A letter from Mathare to US Ambassdor

Dear United States ambassador to Kenya, Jonathan Scott

I am simple resident of Mathare Valley and may I take this opportunity to welcome you to Kenya on top of being officially acknowledged by our president. Kenya is a land of plenty but enjoyed by a few in the political and ruling class elites. I have read that you once lived and worked in DRC which might mean that you speak some Swahili. Karibu Kenya.

I have watched over the years your predecessor enjoying himself and curving a niche in the Kenyan politics. The current MPs have protested how he is close to the youths in Kenya and his low appetite for corruption.

I am sorry he is leaving without finishing the good job that he had started. I hope you will pick the pieces and continue.

I believe that having lived and worked in Africa, you know how things operate in Africa and hope the you will not disappoint.

My main reason for writing is to inform you that Nairobi has many slums apart from Kibera. Please make it a point of visiting Mathare and Mukuru so that you can see the other side on Nairobi.

Thank you.

Yours sincerely

Simon

May 18, 2011

Mathare Youth Vote

Felix, one of the contestants from Huruma Ward

The National Youth Council elections are going across the country and Mathare held its elections for the delegates. In each ward, youth gathered to elect their choice peacefully. At Mabatini ward, 13 youth came out seeking to be elected as youth delegate. In each sub location, 3 youth delegate will be elected.

While in all the polling station there was high presence of women, very few of them were seeking position. For instance, in Mabatini out of the 13 contestants, only 3 women were on the list seeking to be elected. In Huruma, the situation was the same, with only 4 women among 16 contestants. Given that there is low women participation, this might affect articulation of women issues at higher level.

The election has been so peacefully against to what was expected. At Huruma, one of the contestants Mr. Felix, 24 yrs was happy with the arrangement and was optimistic that he will be elected. The selection of administration camps as voting sites has greatly contributed to the elections being held peacefully.

When it came to mobilizing people most people were using mobile phone and texting through SMS service. Printing of poster was common combined with collection of mobile phone numbers. When I visited Huruma polling station, I found Felix calling people to remind them about the day.

The situation on ground revealed that the elections of youth delegates in Mathare being less tribal and this is one of the lessons that the political parties can learn from the youth elections. The election is driven by how well known one is for doing things than money politics.

However there is generally low voter turn-out by the youth.

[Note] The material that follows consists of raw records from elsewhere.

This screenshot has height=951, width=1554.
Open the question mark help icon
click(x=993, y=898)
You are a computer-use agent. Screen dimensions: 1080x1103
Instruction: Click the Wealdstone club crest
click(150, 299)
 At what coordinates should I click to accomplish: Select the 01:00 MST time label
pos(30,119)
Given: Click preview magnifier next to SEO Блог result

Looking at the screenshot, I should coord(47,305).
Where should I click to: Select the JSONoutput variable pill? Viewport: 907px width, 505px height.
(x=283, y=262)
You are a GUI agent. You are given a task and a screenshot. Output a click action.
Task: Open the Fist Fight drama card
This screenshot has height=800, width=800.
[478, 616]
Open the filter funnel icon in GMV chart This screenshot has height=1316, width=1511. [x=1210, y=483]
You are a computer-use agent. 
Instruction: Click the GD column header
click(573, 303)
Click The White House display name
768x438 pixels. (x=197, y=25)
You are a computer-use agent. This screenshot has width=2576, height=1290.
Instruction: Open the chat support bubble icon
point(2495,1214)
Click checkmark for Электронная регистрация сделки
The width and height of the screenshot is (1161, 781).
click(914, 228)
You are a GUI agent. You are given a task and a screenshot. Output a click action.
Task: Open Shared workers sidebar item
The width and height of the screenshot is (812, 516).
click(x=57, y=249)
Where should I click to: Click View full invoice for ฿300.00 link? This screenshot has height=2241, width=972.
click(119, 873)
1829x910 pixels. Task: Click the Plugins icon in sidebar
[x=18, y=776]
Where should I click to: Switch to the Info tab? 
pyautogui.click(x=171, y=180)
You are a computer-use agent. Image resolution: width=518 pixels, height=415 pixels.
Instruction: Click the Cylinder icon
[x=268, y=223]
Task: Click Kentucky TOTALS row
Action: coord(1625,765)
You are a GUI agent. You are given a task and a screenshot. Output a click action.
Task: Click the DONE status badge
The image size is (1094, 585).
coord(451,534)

This could be partly attributed to low publicity of the elections by the Ministry of Youth and the local administration. Also the election being held on a working day has locked out youths attending colleges or those working.

From the start of youth election, there was very little interest civil society organizations which conduct monitoring of elections or promote voter registration. Part of Yes We Can Fund by the USAID should have been invested in the youth election. – Simon

May 17, 2011

Mathare, Youth Election

Youth Election, Mathare

The youths from wider Mathare have been engaged in serious campaigns to elect youth representatives right from the grassroots to national level. Tomorrow (18/5/2011) the elections will be held country wide for the local youth representatives. Both male and female candidates have come out to vie for various positions.

The process so far has been peaceful and there is total difference with how ‘adult’ led elections are conducted. In Kiamaiko for example, those vying for various position were called by the youths so that they can share their vision if elected.

Walking in the community one will notice poster allover while other have printed brochure outlining their agenda if elected. In Mathare I have liked the creativity by those seeking to be elected.

Many contestants have avoided being associated with the local MP, hon. Bishop Wanjiru or councillors as this will cost them votes.  This should be a pointer to the 2012 general election direction.

On the criteria set, the election is bound to lock out youth who have been active in the community because of education requirement. It is common sense in places such Mathare slums, it is youth who are less educated that have always been available to volunteer in community led projects. In the place of education, the Ministry of Youth should have substituted the requirement with how one has been active in the community. Above that, the government should be commended for putting system in place being the first election.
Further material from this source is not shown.